= Paul Boothe =

Canadian civil servant and academic (born 1954)

Paul Michael Boothe CM (born March 29, 1954) is a Canadian former senior civil servant, academic and non-profit CEO. Boothe was awarded the Order of Canada, Canada's highest civilian honour, in 2016 for his contributions to shaping Canadian economic and fiscal policy both in academia and government service.

==Education==

BA (Honours) in Economics, University of Western Ontario, 1976.
PhD in Economics, University of British Columbia, 1981.

==Career==

After three years in the International Department of the Bank of Canada, Boothe joined the Economics Department at the University of Alberta in 1984. He was appointed a Professor in 1992. He served as the Director of the Institute for Public Economics from 1997–1999, and again from 2002 to 2004. In 1998, he delivered the C.D. Howe Institute's Annual Benefactors’ Lecture. Boothe has published more than eighty scholarly books and monographs, articles and book chapters.

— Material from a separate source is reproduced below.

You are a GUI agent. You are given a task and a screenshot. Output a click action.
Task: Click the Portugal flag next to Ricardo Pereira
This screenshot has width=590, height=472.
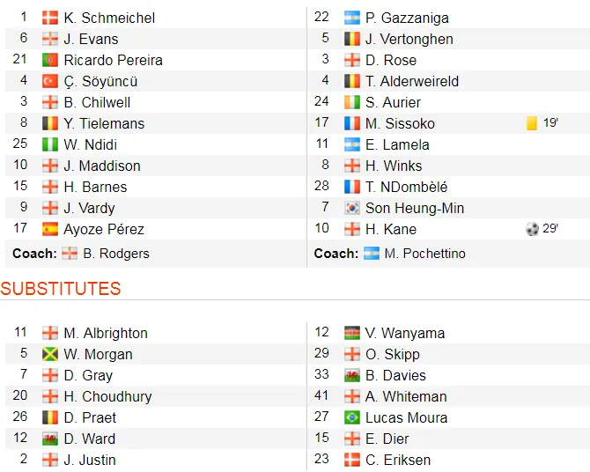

In 1999, Boothe was appointed Deputy Minister of Finance and Secretary of Treasury Board for the Province of Saskatchewan. In 2004, he served as G7 Deputy and Associate Deputy Minister for Finance Canada. He later served as Senior Associate Deputy Ministry for Industry Canada (2007–2010) and Deputy Minister for Environment Canada (2010–2012). At Industry Canada, he led the Canadian federal government’s negotiation team during the restructuring negotiations with Chrysler and General Motors.

Boothe retired from the federal public service in 2012 and was appointed Professor and Director of the Ivey Business School's Lawrence National Centre for Policy and Management. Together with the late Richard Dicerni, Boothe founded the non-profit organization Trillium Network for Advanced Manufacturing. He retired from Ivey in 2016 and served as Trillium’s Managing Director until 2019.

In June 2024, Boothe was named as Chair of the executive Board of Directors supporting the transition of Sustainable Development Technology Canada’s programming to the National Research Council of Canada (NRC).

Boothe’s work experience includes university research and teaching and acting as an independent consultant to Canadian and international organizations. He is a retired professor at the Ivey Business School, past director of the Lawrence National Centre for Policy and Management and a former faculty member at the University of Alberta. He is the author, co-author or editor of more than 80 articles, monographs and books.

==Outside activities==

Boothe is a frequent op-ed author and media commentator.

He was appointed a member of the Order of Canada in 2016 for contributions to shaping Canada's economic and fiscal policies as an academic and senior civil servant.
He has served on the Ecofiscal Commission and has served on the board of the Max Bell Foundation.